--- Vos tâches ---
A - Relevez toutes les institutions financières nommées dans le texte sur le financement du plan d'investissement.
B - Modifiez les lignes de données en commençant par celle qui contient « This screenshot has width=1200, height=800. » et en poursuivant jusqu'à celle qui contient « (x=27, y=110) », incluse. Remplacez « icon » par « button » sans rien changer d'autre, et donnez uniquement ces lignes.
-------- Texte présenté --------
LE FINANCEMENT DU PLAN REPOSE SUR LA RÉORIENTATION DE CRÉDITS EXISTANTS
Sans entrer dans le détail, seuls 24 milliards d’euros de crédits sur 57 seront réellement nouveaux. Ceux-ci devraient provenir d’emprunts, de la Caisse des Dépôts et consignations et Bpifrance (11 milliards) ; la Banque européenne d’investissement serait également sollicitée… Divers jeux financiers sont utilisés dans la présentation du Plan.
La réorientation de crédits existants vers le plan d’investissement représente plus de la moitié (58%) du montant prévu.
L’ENGAGEMENT POUR 2018 RESTERA LIMITÉ
Le plan devrait porter pour 2018 sur seulement 7 milliards d’euros et croitre durant quinquennat. « Il y aura un temps de départ… » a déclaré le porte-parole du gouvernement.
La présentation du Projet de Loi de Finances 2018 donne les « chiffres » suivants concernant l’effort de formation dénommée « plan d’investissement dans les compétences » :
« Le plan d’investissement dans les compétences engagera 14 Md€ de crédits sur le quinquennat, dont 1,5 Md€ dès 2018, puis 3 Md€ en 2019. Sur le quinquennat, il offrira 1,8 million de formations pour les personnes faiblement qualifiées et 250 000 formations à distance. Il soutiendra l’accompagnement et la formation de 1 million de jeunes décrocheurs. Cet effort sans précédent devrait réduire de 300 000 le nombre de personnes au chômage, soit une baisse d’environ 0,5 point du taux de chômage structurel. Sur la période, il devrait aussi permettre à 100 000 jeunes en difficulté de s’insérer durablement dans la vie active. »
CETTE AMBITION DE PASSAGE À L’EMPLOI DE 400 000 PERSONNES POUR 1 800 000 FORMES APPARAIT LIMITÉE À 22% DE RÉUSSITE…
Sur le volet formation, 1,5 milliard d’euros devraient être engagés en 2018, sur les 14 milliards prévus pour l’ensemble du quinquennat (pour une annonce initiale de 15 milliards 48 heures avant).
Par rapport aux montants des financements supprimés, dont celui des emplois aidés, et la disparition d’autres politiques de l’emploi, l’effort financier apparait bien dérisoire à ce stade. Le projet de loi de finances, plan d’investissement compris, voit baisser le montant global de la politique de l’emploi de 1,5 milliards d’euros. Le principe consistant à prendre d’une main pour donner de l’autre semble s’appliquer à cette occasion.
-------- Lignes de données --------
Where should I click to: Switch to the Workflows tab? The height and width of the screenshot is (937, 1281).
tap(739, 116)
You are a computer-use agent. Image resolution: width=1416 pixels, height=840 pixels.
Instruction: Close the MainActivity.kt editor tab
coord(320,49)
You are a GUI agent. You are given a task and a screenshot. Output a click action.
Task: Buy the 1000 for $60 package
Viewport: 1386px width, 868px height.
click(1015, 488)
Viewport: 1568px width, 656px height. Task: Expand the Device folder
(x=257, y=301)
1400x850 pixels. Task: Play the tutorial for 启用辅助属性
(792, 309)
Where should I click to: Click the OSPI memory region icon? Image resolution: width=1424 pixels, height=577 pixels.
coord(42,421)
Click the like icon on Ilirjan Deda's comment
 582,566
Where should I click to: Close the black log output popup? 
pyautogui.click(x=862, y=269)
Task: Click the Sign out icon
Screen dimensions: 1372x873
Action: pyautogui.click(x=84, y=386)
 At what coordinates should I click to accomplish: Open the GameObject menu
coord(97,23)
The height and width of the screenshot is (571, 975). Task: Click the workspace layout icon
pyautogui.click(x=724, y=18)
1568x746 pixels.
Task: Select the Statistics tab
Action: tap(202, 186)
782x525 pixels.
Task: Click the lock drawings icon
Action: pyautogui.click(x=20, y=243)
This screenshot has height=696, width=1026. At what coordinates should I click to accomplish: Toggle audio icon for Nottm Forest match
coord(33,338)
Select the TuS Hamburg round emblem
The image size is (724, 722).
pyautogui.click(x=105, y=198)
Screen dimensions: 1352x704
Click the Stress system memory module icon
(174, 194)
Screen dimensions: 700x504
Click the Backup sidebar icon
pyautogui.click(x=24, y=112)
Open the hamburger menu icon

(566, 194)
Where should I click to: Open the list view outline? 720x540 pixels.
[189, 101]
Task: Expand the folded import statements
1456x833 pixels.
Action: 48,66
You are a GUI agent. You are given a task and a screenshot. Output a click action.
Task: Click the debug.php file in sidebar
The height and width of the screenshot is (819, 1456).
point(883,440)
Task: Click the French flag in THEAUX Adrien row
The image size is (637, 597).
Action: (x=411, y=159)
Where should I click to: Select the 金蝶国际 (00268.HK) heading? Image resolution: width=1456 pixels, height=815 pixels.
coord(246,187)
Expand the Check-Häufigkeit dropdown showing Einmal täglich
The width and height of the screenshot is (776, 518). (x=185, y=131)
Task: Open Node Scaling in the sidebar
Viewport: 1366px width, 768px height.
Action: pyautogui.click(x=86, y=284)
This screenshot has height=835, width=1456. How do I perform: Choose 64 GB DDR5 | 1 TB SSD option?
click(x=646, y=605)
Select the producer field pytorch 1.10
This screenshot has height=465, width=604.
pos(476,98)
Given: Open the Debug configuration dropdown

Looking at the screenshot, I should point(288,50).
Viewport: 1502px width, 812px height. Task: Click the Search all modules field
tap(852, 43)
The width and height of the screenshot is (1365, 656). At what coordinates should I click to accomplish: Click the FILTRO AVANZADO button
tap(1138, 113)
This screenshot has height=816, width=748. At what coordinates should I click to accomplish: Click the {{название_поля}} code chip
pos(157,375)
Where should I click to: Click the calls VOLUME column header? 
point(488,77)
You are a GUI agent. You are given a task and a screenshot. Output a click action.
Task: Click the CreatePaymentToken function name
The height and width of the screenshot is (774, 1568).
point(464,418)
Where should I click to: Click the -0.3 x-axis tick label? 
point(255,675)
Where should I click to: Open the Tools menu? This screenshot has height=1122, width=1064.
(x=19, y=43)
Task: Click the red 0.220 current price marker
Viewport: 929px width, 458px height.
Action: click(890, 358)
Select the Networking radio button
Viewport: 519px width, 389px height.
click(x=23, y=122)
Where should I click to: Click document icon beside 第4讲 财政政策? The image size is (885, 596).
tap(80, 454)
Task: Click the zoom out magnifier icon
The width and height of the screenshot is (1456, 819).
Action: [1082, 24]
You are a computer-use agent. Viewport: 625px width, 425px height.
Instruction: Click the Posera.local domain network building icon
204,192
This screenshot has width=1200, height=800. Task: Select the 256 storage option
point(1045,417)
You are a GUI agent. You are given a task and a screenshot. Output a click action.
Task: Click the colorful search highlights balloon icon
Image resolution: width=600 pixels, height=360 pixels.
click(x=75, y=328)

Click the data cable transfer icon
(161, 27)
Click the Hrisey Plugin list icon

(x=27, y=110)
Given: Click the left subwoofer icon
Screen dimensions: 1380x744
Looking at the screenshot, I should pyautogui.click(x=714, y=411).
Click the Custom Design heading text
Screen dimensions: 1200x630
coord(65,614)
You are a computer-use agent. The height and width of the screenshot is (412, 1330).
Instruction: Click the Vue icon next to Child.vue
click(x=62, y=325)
--------
--- Corrigé des exercices ---
A -
Caisse des Dépôts et consignations
Bpifrance
Banque européenne d'investissement

B -
This screenshot has width=1200, height=800. Task: Select the 256 storage option
point(1045,417)
You are a GUI agent. You are given a task and a screenshot. Output a click action.
Task: Click the colorful search highlights balloon button
Image resolution: width=600 pixels, height=360 pixels.
click(x=75, y=328)

Click the data cable transfer button
(161, 27)
Click the Hrisey Plugin list button

(x=27, y=110)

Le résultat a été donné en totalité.